* Exercise set *
1 – In the baseball interview, change "parallels" to "similarities" and write out the stretch from "Q: Is sabermetrics" through "the steroids era?" with that swap made.
2 – According to the baseball interview, how many relievers per game did major league teams use in 2007?
3 – What relievers-per-game figures does the baseball interview give? List each one with its year.

* Source passage *
In addition to that, college baseball is substantially different from pro baseball, because of the non-wooden bats and because of the scheduling of games. So … you have to pretty much let the scouts do that.
Q: Are there any baseball rules either in the game itself or for the leagues that you think ought to be changed, removed, or added to increase the entertainment value of the sport?
A: Many, actually. My pet project is a rule to limit pitching changes in the late innings. My rule, specifically, would be this:
1) Each team is entitled to one unrestricted pitching change per game.
2) With the exception of that one unrestricted change, no pitcher may be removed from the game in mid-inning unless he has been charged with allowing a run in that inning. With an exception for injuries, of course.
When you propose a rules change like that, people say, “Oh, you’re changing the way the game has always been.” That’s nonsense. In 1970 major league teams used 1.75 relievers per game. In 1990 they used 2.02 relievers per game, and in 2007 they used 2.97 per game — and the rate of increase in this area is still accelerating.
I’m not trying to change the game with this rule; I’m trying to stop a change in the game that is running amok. There are actually many rule changes like that which I would favor — rules designed to control changes in the game that are occurring, uncontrolled, at a breakneck pace.
Q: Is sabermetrics the Freakonomic analysis of baseball?
A: There are parallels. What I do was heavily influenced by the University of Chicago economists of the 1960’s. I think Freakonomics comes from the same tradition.
Q: Are there certain trends over time in the game as a whole that would indicate some sort of logical “starting point” of the steroids era?
And with increased scrutiny coming upon the clubs and the players, have any of those statistical trends begun to flatten out or perhaps even reverse?
A: On the first issue, no; you can’t find the back border of steroid use in baseball. N.F.L. teams were heavily into steroid use by the mid-1960’s. It’s not reasonable to think that it didn’t hit baseball until 1993, and I think there are indications of steroid use in baseball by the early 1980’s. But there is no moment when it begins.
On the other issue, I was very skeptical how effective the efforts to get rid of the steroids would be — but there is absolutely no doubt now that we have made tremendous strides over the last two years. Just look at the players. They’ve gone back to being normal sized.

* Raw records *
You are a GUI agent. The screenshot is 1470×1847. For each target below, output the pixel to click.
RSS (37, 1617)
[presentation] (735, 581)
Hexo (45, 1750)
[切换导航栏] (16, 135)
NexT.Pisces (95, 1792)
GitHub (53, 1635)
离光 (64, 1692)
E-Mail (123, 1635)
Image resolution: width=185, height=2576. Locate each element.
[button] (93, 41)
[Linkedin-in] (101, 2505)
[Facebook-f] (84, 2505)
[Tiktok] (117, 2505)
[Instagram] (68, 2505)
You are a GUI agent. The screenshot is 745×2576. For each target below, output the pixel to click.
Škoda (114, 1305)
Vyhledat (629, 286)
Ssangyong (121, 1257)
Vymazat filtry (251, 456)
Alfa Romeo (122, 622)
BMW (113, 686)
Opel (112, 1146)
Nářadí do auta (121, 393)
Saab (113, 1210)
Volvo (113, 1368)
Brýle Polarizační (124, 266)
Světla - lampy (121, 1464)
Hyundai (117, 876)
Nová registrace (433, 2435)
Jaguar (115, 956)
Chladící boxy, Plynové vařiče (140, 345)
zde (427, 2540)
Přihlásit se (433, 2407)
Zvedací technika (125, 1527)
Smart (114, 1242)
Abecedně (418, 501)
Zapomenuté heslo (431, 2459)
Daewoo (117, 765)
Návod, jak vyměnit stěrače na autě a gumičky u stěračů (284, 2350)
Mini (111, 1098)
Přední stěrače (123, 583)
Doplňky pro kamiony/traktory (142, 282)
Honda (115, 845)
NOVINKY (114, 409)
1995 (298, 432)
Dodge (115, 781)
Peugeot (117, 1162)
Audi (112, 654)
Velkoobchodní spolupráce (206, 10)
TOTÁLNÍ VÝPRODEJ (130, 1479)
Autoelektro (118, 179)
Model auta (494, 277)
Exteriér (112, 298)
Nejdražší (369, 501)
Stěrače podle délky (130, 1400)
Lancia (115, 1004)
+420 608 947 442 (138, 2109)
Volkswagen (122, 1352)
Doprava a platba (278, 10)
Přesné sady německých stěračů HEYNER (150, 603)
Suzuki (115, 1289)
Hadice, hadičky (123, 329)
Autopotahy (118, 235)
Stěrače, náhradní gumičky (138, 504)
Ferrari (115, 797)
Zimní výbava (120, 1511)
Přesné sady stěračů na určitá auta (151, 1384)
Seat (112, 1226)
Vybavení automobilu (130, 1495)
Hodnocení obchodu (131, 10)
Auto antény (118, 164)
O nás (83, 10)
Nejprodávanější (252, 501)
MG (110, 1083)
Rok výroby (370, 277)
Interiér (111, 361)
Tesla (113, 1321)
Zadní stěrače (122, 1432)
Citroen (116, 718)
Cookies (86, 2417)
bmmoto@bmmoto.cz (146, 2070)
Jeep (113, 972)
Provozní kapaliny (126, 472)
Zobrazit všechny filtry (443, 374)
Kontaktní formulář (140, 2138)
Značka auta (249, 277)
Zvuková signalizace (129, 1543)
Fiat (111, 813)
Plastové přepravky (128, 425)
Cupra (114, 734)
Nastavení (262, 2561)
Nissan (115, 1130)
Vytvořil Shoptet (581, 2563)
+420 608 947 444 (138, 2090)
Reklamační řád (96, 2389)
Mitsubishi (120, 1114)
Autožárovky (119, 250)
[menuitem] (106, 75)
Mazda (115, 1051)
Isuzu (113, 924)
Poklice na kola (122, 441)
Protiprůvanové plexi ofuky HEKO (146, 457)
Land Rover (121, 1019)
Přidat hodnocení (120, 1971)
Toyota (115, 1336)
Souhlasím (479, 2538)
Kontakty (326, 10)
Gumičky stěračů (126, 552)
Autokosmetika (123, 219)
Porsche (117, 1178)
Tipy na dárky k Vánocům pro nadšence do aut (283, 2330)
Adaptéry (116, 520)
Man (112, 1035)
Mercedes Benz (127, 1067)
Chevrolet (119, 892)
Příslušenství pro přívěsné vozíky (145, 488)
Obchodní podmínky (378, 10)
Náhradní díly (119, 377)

* Answers *
1 –
Q: Is sabermetrics the Freakonomic analysis of baseball?
A: There are similarities. What I do was heavily influenced by the University of Chicago economists of the 1960’s. I think Freakonomics comes from the same tradition.
Q: Are there certain trends over time in the game as a whole that would indicate some sort of logical “starting point” of the steroids era?

2 – 2.97

3 –
1970: 1.75
1990: 2.02
2007: 2.97